Au quotidien, pourtant, nous avons besoin de ces souvenirs pour vivre en autonomie, c’est crucial : sortir les poubelles implique de se souvenir qu’elles ne sont pas sorties, préparer à manger implique de se souvenir qu’on n’a pas encore mangé, prendre ses médicaments implique de se souvenir qu’on ne les a pas pris. Et c’est la même chose pour éviter de refaire : je dois me souvenir que j’ai mangé pour ne pas remanger, je dois me souvenir que j’ai pris mes médicaments pour ne pas les reprendre… Vivre en autonomie nécessite de pouvoir emprunter sans encombre les routes de ses souvenirs.  

Alors voilà la solution de D. Bouvarel : aider les personnes à fabriquer plein de routes pour une même information, pour faire en sorte que si une route disparaît, il en reste encore assez pour que le souvenir puisse être reconstruit et que les chemins puissent être réempruntés. On cherche à construire des souvenirs qui soient accessibles par plusieurs chemins pour palier au fait que certains soient moins praticables, avec le temps ou à cause d’une pathologie.  

6. La tablette Lily, une solution sans apprentissage pour les seniors

Pour ce projet, D. Bouvarel travaille en collaboration avec Linkia, une entreprise lyonnaise qui fabrique une prothèse mnésique, une tablette numérique sans apprentissage nommée Lily, et qui propose des fonctionnalités de rappels et de communications simplifiées avec les proches. 

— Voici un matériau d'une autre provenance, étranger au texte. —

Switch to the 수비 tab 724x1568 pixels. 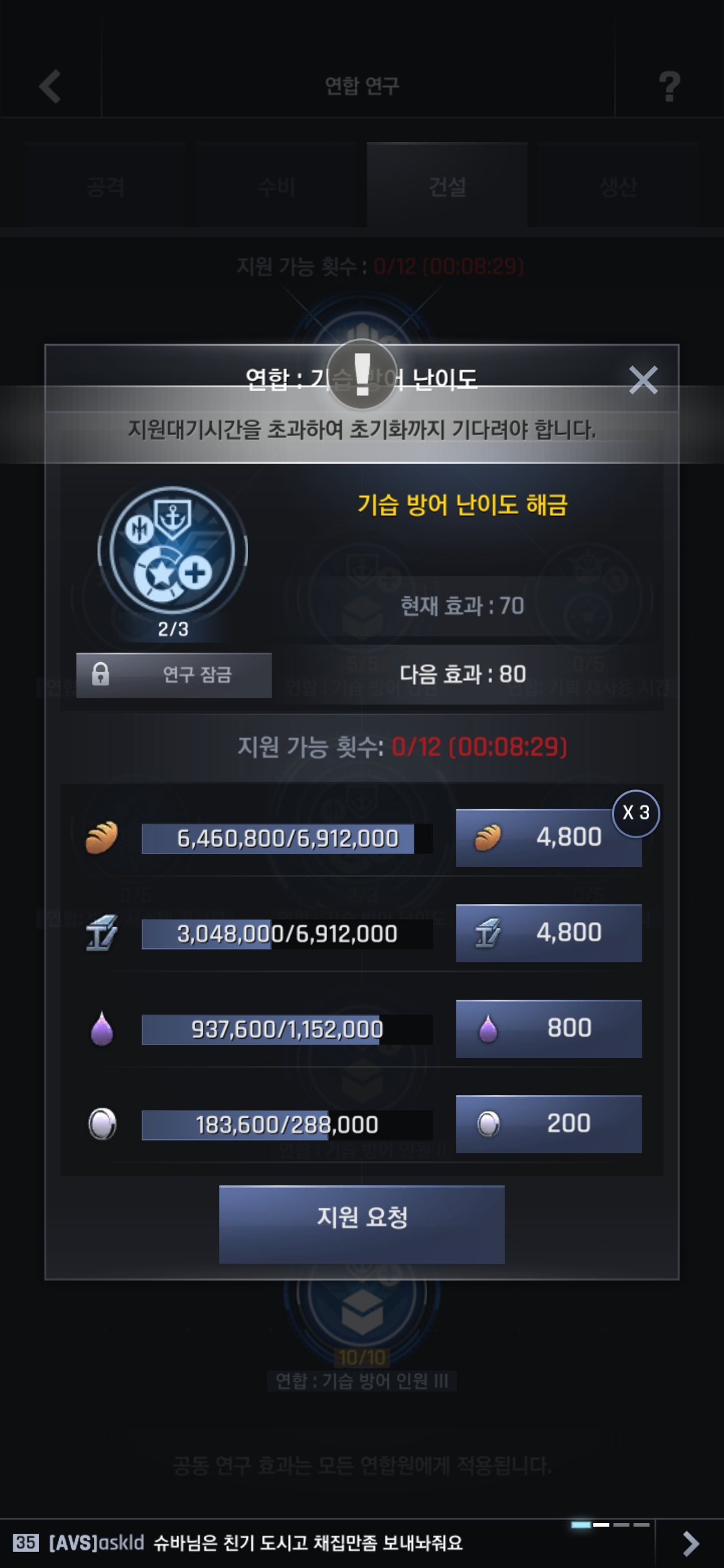coord(276,186)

Sa thèse s’inscrit donc dans une démarche appliquée, parce qu’il s’agit de construire des connaissances scientifiques pour les appliquer à une méthode que Linkia pourra mettre à disposition des personnes touchées par la maladie d’Alzheimer, à domicile. En effet, Lily est destinée aux personnes vivant chez elles malgré les symptômes, et elle est donc présente au domicile pour un accompagnement quotidien, pour rappeler des rendez-vous, pour maintenir le lien avec l’entourage.

Le but de la thèse est d’améliorer la méthode de remédiation de la mémoire que nous proposons déjà avec Lily afin d’enrichir la trace mnésique et d’aider les personnes dans leur vie quotidienne, pour se rappeler des événements de la vie de tous les jours mais aussi pour les aider à se remémorer ses proches.  

L’objectif finalement, c’est d’intégrer dans des interactions qui peuvent paraître banales, comme rappeler des rendez-vous, des tâches à faire, rappeler des prénoms des proches avec des photos, une méthode qui puisse enrichir ces traces et permettre tant de soulager les aidants que d’améliorer le confort et le sentiment d’autonomie.

La tablette Lily propose des échanges pertinents au quotidien et qui ne nécessitent pas d’apprentissage de la part des usagers. Linkia souhaite coller à la réalité des patients, alors pour concevoir Lily, nous travaillons avec des associations d’aidants de personnes touchées par des troubles mnésiques comprenant aidants et aidés, des psychologues, des neuropsychologues et des ergonomes.  

Tous et toutes, en collaborant, nous nous battons pour l’avenir, nous nous battons pour promouvoir le bien vieillir.